Reproduce exactly the lines below, starting at the line that contains "CLICK HERE (223, 959)" and ending with the last line of the records, both included; leave out any pictures.

Start of Entries shown

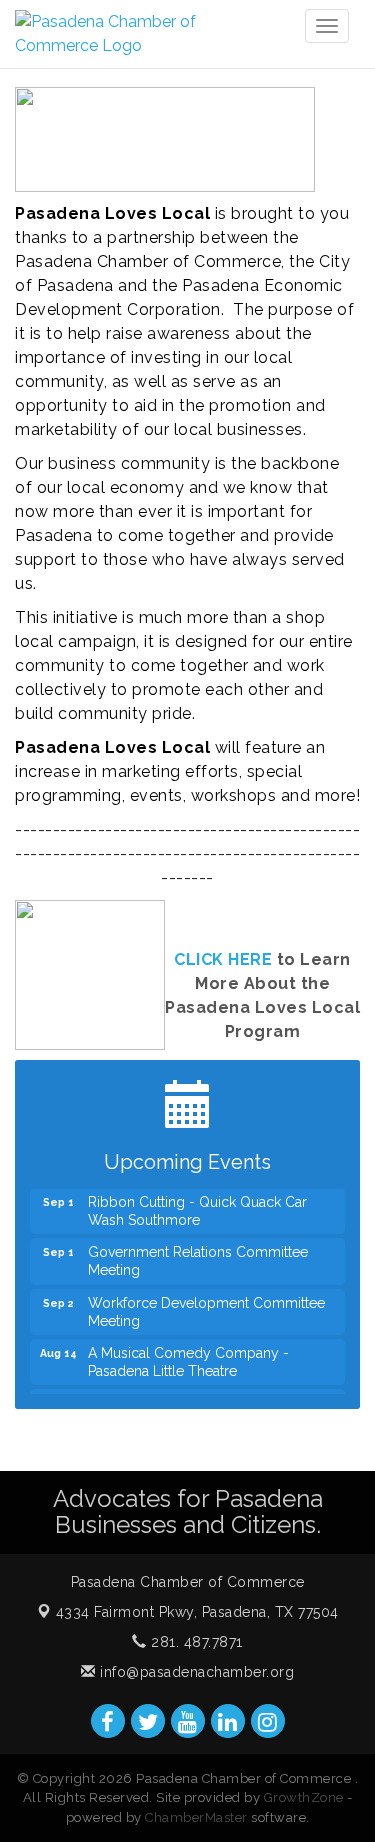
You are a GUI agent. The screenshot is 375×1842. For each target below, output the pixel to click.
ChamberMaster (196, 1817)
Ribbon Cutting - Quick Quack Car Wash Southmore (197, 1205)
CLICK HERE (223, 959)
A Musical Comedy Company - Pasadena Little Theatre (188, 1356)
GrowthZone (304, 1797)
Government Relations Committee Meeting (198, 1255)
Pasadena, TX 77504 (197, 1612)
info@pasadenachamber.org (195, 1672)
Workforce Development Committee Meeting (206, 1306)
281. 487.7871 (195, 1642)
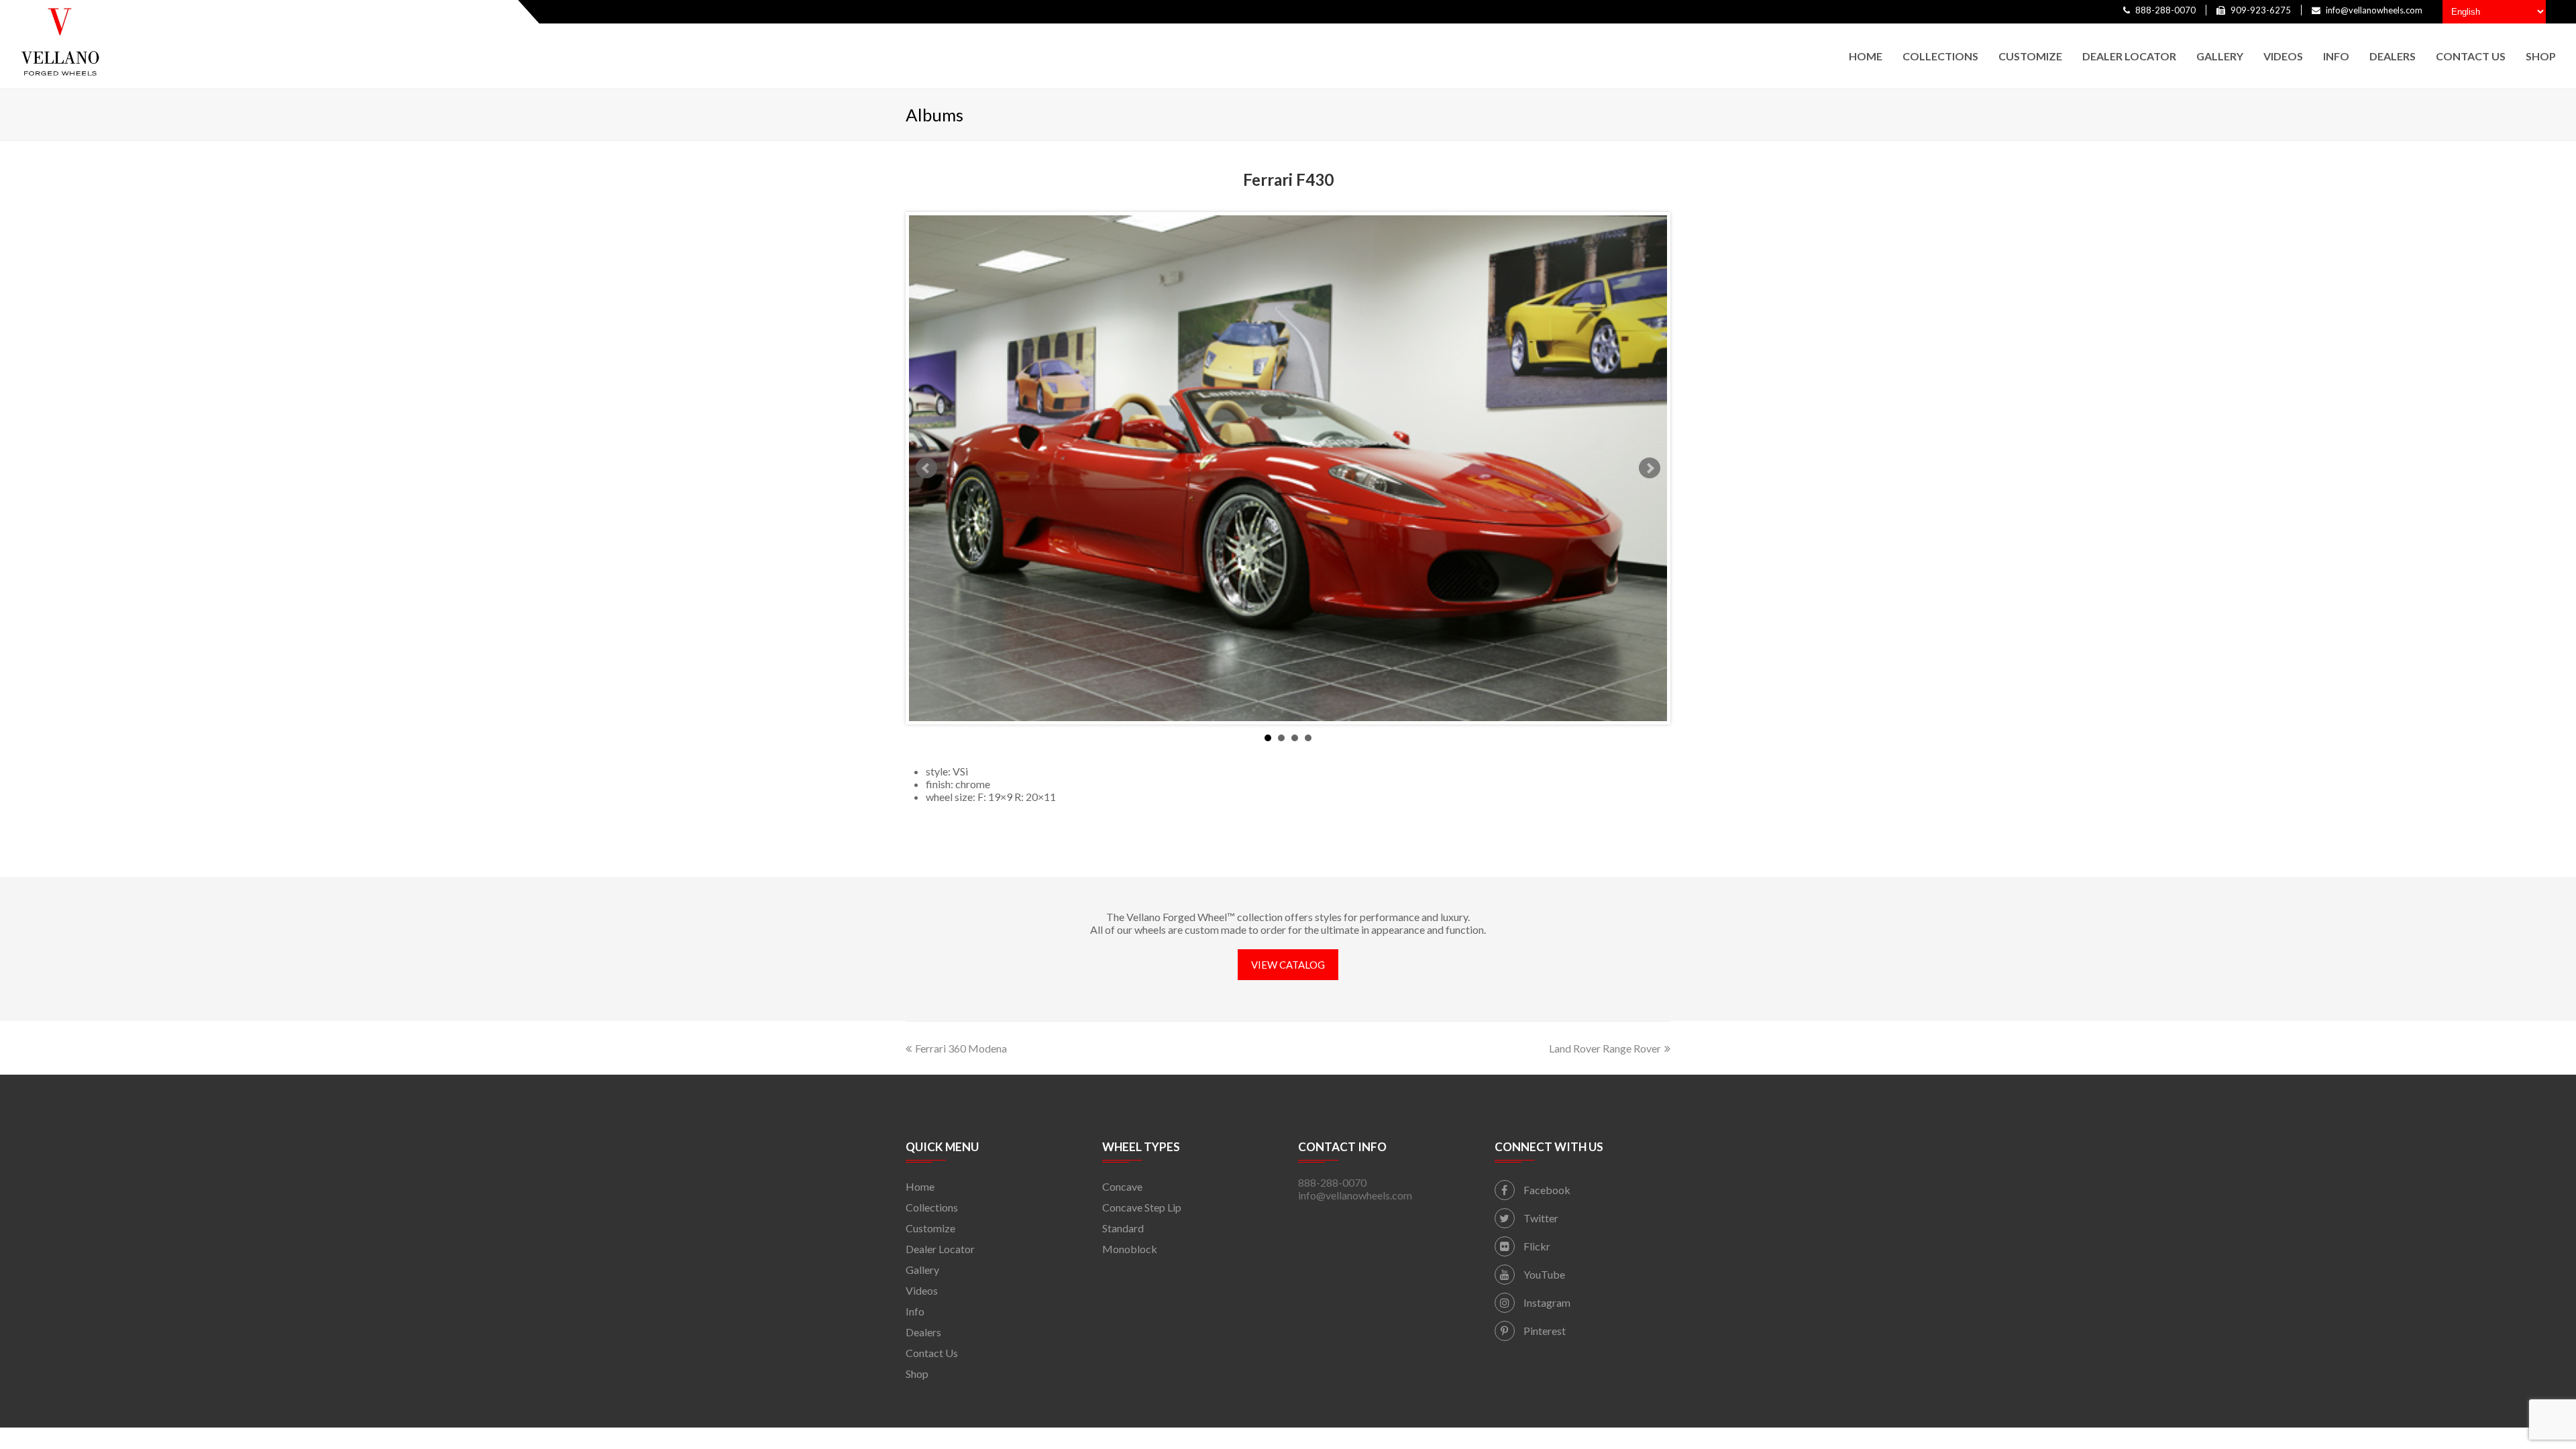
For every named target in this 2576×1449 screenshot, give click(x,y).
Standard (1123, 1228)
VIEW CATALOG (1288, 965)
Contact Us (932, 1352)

End of Entries shown

Problem solution:
CLICK HERE (223, 959)
A Musical Comedy Company - Pasadena Little Theatre (188, 1356)
GrowthZone (304, 1797)
Government Relations Committee Meeting (198, 1255)
Pasadena, TX 77504 (197, 1612)
info@pasadenachamber.org (195, 1672)
Workforce Development Committee Meeting (206, 1306)
281. 487.7871 (195, 1642)
For every named target in this 2576×1449 screenshot, give click(x,y).
Standard (1123, 1228)
VIEW CATALOG (1288, 965)
Contact Us (932, 1352)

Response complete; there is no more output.